Storage: 5 GB available space

 

 

 

 

 

 

 

 

 

 

 

 

 

By flotsam

Éalú

Beyond The Bark

Éalú means escape in the Irish language, something I didn't know when I came to the game, but which makes sense almost immediately. You are clearly in a maze, and the objective is presumably to escape. Or to find the way out/get to the end etc., which amounts to the same thing

You are piloting a little wooden mechanical mouse, moving from room to room. Some rooms are just connective tissue, some contain puzzles, others contain clues and some deal death. Closed doors suggest a puzzle solve is required, and the clues need to be connected to the relevant puzzle. Which isn’t hard, but without them the puzzles will be way harder.

Which requires you to explore thoroughly, and to map your exploits.

Too many games use a maze as lazy filler. Here, the maze is the thing, a labyrinth you need to explore and decipher and unlock in order to escape.

Each screen is a single room, and your perspective is generally side on from where the nearest wall would be, although it can at times be from higher up and even top down. To my recollection you never see the nearest wall and I thought it worked well, effectively putting you in the room with your wooden comrade.

Mapping the maze is helped by it being divided into zones, different coloured floors and a change in the musical score indicating you have changed zones. The change makes no practical difference to the gameplay, but it did help me to feel that it wasn’t as big as it might otherwise have seemed and to reaffirm my bearings on occasion.

And given you are a mouse, there is cheese. Which you can eat. To what end you can discover for yourself.

I mentioned death, and you can indeed die. Not by simply entering a room, but by being inquisitive once in there. Should I spin that/turn that/pull that etc. A level of inquisitiveness is required, but I didn’t think it was unfair. There were things I didn’t push or pull, mainly because they looked like they might be trouble. There were some things I did poke because they seemed that they might be part of a solution, and occasionally just cos, and one room rather amusingly screamed don’t do this.

If you do die, you will be resurrected back at your starting ‘mouse-house,’ and puzzles you have solved will need to be solved again in order to unlock the doors they relate to. So as well as mapping the maze, taking notes about your solutions is something you should do.

If it sounds like starting again it really isn’t. You retain everything you know about the maze and what is where, along with what you did to solve any puzzle. Your notes and your map should ensure a relatively quick access back to where you met your demise from where you can move on.

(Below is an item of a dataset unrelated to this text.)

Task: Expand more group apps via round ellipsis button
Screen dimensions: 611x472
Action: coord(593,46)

Apart from accessing the menu you only need the mouse. Don't be confused by the default cursor being an arrow (I was); the active cursor is a white circle and clicking will cause the mouse (literally and figuratively) to interact with the relevant hotspot. Wake up the mouse to start, then head off. The game exclusively saves automatically, but it occurs when you exit, so any time you want you can do a ‘manual’ save by exiting. You will always start in your mouse house, but things you have achieved will be as you left them.

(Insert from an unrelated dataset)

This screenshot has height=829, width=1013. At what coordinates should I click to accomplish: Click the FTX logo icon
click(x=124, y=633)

The soundtrack provides the only auditory input, there being no other sound. The different musical pieces didn’t really do it for me, but I left them turned on, albeit just barely, as a totally silent game didn’t do it for me either.

The whole thing is stop-motion animation, which is an undeniable labour of love. According to the Steam page “every animation was captured via photography frame-by-frame using real sets, hand-crafted props, and a physical wooden mouse. Over 512 video clips were painstakingly made by a single animator — mostly in a garden shed — and brought to life by one developer carefully ensuring that each movement flowed into the next.” To paraphrase, four passionate people brought the whole thing to life.

The painstaking nature of stop-motion animation is one reason I enjoy the format, along with the tactile-ness of the models involved. A game though still has to be worth playing.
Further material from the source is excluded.